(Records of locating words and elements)

+-------+

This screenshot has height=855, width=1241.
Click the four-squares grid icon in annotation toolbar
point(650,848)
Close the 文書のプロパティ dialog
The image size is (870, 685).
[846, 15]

+-------+

Reproduce the data above verbatim, keeping every line in its original order.

Exercise answer:
This screenshot has height=855, width=1241.
Click the four-squares grid icon in annotation toolbar
point(650,848)
Close the 文書のプロパティ dialog
The image size is (870, 685).
[846, 15]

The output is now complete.